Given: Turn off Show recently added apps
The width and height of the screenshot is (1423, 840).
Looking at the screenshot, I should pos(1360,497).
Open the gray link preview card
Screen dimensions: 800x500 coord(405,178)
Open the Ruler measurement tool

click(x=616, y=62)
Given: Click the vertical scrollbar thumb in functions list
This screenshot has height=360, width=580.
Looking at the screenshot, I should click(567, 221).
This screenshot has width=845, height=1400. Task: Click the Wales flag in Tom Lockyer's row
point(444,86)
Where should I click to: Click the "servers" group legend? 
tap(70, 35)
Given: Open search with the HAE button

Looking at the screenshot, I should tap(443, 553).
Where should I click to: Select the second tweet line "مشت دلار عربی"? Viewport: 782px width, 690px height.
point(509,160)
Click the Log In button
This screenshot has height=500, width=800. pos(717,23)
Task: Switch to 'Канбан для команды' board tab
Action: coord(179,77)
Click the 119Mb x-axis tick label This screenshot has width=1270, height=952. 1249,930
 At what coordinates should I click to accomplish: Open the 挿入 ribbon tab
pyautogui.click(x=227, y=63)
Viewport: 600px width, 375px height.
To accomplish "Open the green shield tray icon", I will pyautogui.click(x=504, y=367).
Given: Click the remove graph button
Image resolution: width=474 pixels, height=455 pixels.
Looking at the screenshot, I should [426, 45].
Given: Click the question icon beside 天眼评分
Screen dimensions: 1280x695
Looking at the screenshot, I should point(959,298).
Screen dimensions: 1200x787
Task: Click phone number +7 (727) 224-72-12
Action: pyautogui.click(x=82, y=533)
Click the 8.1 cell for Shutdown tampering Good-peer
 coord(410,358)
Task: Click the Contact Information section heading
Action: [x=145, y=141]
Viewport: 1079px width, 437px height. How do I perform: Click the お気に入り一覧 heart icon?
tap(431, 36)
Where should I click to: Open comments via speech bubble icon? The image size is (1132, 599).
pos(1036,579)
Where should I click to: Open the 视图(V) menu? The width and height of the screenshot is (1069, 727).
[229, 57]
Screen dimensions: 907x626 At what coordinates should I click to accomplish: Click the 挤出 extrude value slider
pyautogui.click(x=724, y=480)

○ ○ ○ ○ ○ ○ ○

**Assignment:**
Reply with an exact transcription of the material above.

**Your solution:**
Given: Turn off Show recently added apps
The width and height of the screenshot is (1423, 840).
Looking at the screenshot, I should pos(1360,497).
Open the gray link preview card
Screen dimensions: 800x500 coord(405,178)
Open the Ruler measurement tool

click(x=616, y=62)
Given: Click the vertical scrollbar thumb in functions list
This screenshot has height=360, width=580.
Looking at the screenshot, I should click(567, 221).
This screenshot has width=845, height=1400. Task: Click the Wales flag in Tom Lockyer's row
point(444,86)
Where should I click to: Click the "servers" group legend? 
tap(70, 35)
Given: Open search with the HAE button

Looking at the screenshot, I should tap(443, 553).
Where should I click to: Select the second tweet line "مشت دلار عربی"? Viewport: 782px width, 690px height.
point(509,160)
Click the Log In button
This screenshot has height=500, width=800. pos(717,23)
Task: Switch to 'Канбан для команды' board tab
Action: coord(179,77)
Click the 119Mb x-axis tick label This screenshot has width=1270, height=952. 1249,930
 At what coordinates should I click to accomplish: Open the 挿入 ribbon tab
pyautogui.click(x=227, y=63)
Viewport: 600px width, 375px height.
To accomplish "Open the green shield tray icon", I will pyautogui.click(x=504, y=367).
Given: Click the remove graph button
Image resolution: width=474 pixels, height=455 pixels.
Looking at the screenshot, I should [426, 45].
Given: Click the question icon beside 天眼评分
Screen dimensions: 1280x695
Looking at the screenshot, I should point(959,298).
Screen dimensions: 1200x787
Task: Click phone number +7 (727) 224-72-12
Action: pyautogui.click(x=82, y=533)
Click the 8.1 cell for Shutdown tampering Good-peer
 coord(410,358)
Task: Click the Contact Information section heading
Action: [x=145, y=141]
Viewport: 1079px width, 437px height. How do I perform: Click the お気に入り一覧 heart icon?
tap(431, 36)
Where should I click to: Open comments via speech bubble icon? The image size is (1132, 599).
pos(1036,579)
Where should I click to: Open the 视图(V) menu? The width and height of the screenshot is (1069, 727).
[229, 57]
Screen dimensions: 907x626 At what coordinates should I click to accomplish: Click the 挤出 extrude value slider
pyautogui.click(x=724, y=480)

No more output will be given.